The Punganur is an Indian breed of small zebuine cattle. It is found in the hilly area of Chitoor District, in Andhra Pradesh in southern India, and is among the smallest of all zebu breeds.

== History ==

The Punganur is a traditional breed of the Chitoor District of Andhra Pradesh in southern India. The breed name may derive from its association in the past with the Rajahs of Punganur, or from the name of the town itself. It is reared mainly in hill country, at up to 1500 m above sea level.
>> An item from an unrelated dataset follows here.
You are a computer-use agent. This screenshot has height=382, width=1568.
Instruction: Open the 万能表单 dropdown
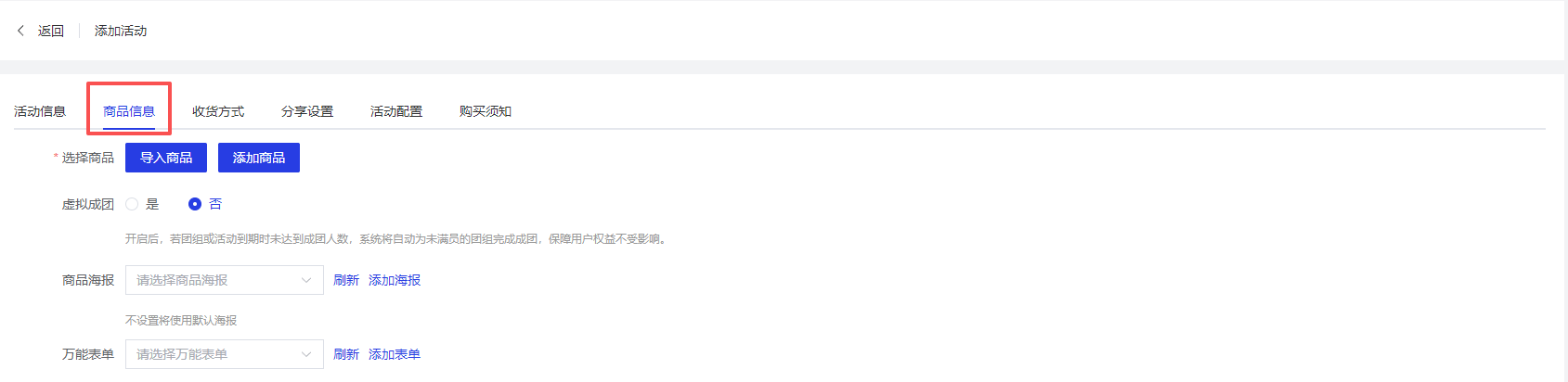(x=225, y=354)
It has in the past been an endangered breed. An attempt was made in the 1950s to form a government conservation herd, but without success. Its conservation status was listed by the FAO as "critical" in 2007. In 2016 there was a herd of no more than 30 head on a government farm. In 2022 a population of 9876±– was reported to DAD-IS, and in 2024 the conservation status of the breed was listed as "not at risk".

== Characteristics ==

It is among the smallest of zebuine cattle breeds: bulls stand some 107 cm and weigh about 240 kg, cows average 97 cm in height and 170 kg in weight. The coat may be white, grey, brown, red, or rarely black. The horns are small and of crescent shape.

== Use ==

The cattle are used for draught power and for milk production. Milk yields and milk composition are highly variable; on average, cows give 546 kg of milk in a lactation of 263 days, or approximately 2.07 kg per day, with an average fat content of 5%.